Oggi si celebra la “Giornata internazionale della montagna”. Istituita vent’anni fa dall’Assemblea generale dell’Onu per favorire la consapevolezza sullo sviluppo sostenibile, sulla biodiversità e sulla necessità di politiche ad hoc, la celebrazione diventa l’occasione per rivolgere, una volta di più, un appello al Governo rispetto alle necessità della gente delle terre alte.

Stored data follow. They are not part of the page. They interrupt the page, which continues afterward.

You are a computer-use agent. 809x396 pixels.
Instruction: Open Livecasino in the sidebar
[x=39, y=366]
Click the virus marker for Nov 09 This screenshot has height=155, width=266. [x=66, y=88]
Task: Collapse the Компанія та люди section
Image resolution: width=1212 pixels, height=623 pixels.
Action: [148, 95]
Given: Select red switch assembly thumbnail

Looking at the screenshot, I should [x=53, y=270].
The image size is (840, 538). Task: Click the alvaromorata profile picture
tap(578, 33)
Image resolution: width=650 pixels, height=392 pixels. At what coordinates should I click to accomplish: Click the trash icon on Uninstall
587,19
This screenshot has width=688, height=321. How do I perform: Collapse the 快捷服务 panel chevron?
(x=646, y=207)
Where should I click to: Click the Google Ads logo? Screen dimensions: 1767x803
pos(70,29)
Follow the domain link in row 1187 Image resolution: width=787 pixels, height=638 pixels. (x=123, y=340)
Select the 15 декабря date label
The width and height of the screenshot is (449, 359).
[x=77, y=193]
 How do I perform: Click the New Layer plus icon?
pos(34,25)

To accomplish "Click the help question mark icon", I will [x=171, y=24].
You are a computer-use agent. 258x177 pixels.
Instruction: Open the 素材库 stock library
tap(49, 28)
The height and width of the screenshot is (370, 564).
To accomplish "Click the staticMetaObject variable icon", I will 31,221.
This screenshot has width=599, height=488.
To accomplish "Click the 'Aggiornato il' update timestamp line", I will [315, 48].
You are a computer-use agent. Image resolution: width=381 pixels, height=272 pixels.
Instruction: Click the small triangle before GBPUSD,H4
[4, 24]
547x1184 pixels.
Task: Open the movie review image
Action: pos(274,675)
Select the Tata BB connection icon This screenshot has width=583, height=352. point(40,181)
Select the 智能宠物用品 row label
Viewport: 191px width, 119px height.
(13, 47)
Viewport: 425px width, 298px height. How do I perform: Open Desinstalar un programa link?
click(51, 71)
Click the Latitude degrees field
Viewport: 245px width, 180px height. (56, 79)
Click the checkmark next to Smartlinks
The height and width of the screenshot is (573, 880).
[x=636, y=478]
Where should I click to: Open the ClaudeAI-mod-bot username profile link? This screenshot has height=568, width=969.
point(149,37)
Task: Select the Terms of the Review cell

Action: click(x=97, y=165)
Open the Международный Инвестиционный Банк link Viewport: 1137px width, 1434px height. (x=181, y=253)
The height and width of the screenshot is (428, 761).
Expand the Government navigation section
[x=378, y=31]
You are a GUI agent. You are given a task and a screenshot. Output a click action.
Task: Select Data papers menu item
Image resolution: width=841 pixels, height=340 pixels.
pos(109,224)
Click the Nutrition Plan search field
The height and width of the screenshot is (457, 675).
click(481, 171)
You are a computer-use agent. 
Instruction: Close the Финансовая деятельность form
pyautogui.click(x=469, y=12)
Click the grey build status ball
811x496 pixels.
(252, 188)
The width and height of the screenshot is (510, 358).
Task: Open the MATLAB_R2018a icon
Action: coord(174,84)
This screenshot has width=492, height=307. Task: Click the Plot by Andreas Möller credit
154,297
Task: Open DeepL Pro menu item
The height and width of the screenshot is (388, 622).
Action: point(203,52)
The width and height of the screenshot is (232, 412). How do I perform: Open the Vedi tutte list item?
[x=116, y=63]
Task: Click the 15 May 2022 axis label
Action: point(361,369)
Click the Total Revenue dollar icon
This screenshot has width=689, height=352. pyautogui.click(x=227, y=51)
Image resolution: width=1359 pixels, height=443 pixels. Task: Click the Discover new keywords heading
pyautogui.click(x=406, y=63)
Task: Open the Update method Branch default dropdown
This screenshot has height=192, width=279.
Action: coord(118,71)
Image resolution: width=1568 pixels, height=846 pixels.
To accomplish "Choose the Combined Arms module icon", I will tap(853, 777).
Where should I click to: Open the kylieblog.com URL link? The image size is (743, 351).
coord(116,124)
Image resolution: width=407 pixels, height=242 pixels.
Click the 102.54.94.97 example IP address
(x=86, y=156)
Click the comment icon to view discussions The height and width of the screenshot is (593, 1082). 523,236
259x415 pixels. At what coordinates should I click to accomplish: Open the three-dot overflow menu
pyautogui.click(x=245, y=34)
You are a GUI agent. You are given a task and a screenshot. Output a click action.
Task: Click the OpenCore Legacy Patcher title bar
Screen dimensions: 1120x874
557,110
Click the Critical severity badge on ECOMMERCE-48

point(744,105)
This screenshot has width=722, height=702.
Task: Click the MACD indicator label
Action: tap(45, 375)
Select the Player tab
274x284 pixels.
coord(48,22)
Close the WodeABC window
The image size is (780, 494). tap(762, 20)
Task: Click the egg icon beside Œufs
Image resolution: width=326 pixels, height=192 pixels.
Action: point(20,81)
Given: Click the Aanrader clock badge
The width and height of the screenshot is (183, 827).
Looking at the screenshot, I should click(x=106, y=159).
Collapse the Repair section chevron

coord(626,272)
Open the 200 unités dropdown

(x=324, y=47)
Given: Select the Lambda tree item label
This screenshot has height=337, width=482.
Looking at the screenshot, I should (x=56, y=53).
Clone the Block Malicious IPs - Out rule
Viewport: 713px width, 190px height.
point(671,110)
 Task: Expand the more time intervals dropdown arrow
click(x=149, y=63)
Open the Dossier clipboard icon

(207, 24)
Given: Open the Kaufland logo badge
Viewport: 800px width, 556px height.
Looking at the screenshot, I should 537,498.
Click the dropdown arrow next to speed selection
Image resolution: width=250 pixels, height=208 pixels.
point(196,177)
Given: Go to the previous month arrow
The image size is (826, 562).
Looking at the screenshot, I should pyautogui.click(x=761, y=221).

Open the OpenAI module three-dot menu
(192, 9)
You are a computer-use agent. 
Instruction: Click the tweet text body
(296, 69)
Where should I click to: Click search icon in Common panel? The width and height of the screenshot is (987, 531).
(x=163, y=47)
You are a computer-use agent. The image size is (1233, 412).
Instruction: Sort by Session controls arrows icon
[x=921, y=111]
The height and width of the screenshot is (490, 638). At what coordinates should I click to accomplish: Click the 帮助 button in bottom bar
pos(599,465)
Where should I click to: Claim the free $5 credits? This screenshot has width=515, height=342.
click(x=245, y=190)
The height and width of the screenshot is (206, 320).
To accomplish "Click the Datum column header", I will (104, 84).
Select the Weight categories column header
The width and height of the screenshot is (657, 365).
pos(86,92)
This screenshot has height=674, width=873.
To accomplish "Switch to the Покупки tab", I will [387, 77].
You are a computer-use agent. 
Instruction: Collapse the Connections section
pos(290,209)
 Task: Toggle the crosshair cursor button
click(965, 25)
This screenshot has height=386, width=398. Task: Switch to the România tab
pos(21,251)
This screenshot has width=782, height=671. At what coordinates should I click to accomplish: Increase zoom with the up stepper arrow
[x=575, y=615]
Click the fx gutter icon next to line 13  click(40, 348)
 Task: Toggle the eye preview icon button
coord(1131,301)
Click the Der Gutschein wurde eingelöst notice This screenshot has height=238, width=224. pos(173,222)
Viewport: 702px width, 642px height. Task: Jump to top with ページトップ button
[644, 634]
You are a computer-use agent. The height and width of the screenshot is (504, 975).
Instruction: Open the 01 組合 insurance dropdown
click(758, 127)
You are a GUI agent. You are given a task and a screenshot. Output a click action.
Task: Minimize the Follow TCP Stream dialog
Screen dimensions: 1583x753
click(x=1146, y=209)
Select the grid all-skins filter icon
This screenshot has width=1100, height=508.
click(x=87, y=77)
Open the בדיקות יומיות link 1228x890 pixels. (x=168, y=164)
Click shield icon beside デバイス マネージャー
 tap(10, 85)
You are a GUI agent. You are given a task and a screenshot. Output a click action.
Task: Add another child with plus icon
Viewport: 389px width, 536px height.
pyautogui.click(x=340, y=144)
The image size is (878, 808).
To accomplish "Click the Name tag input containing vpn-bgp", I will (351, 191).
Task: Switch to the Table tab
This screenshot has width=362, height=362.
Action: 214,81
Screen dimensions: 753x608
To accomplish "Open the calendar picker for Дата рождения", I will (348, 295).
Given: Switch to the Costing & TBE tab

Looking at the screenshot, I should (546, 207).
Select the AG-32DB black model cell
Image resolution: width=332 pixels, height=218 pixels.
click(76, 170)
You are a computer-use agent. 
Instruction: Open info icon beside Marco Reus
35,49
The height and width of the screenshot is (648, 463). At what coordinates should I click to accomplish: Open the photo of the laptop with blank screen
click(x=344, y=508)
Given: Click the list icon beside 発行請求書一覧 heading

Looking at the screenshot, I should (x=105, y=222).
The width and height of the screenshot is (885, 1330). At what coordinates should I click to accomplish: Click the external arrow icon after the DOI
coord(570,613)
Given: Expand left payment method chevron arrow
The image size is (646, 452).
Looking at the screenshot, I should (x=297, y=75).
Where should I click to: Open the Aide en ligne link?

«Vent’anni di celebrazioni, eppure le comunità montane continuano a non avere i giusti riconoscimenti, a faticare per i diritti fondamentali e a non essere giustamente sostenute nel loro sacrosanto diritto di vivere nel loro territorio – riflette il sindaco di Belluno, Oscar De Pellegrin -. Ora si sta lavorando per una legge che riconosca i giusti fondi e studi politiche dedicate alla montagna. Arriva tardi, forse, ma noi abbiamo la speranza che arrivi e che ci sia ancora la possibilità di un’inversione di tendenza rispetto allo spopolamento e alla perdita di servizi. Il fatto che il Fondo nazionale per la montagna e del Fondo integrativo per i Comuni montani siano passati da 29,5 milioni a poco meno di 100 e che per il 2023 si prospetti un raddoppio è rassicurante e io spero si associ a iniziative che vanno nella direzione di sgravi fiscali per le attività economiche e di incentivi per l’insediamento di nuovi residenti. Il dissesto idrogeologico è un lato del problema, su cui da tempo, anche grazie alla Regione Veneto, si sta lavorando con buoni risultati, ma l’altro lato è la vita quotidiana della nostra gente fatta di negozi di vicinato che chiudono nei piccoli paesi, di forza lavoro che manca nelle imprese e di una comunità che va via via invecchiando. Ci sono segnali positivi, molto positivi, di famiglie che stanno trasferendosi qui dai grandi centri urbani e addirittura dall’estero, ma vanno sostenuti perché possano essere i germogli di un cambiamento».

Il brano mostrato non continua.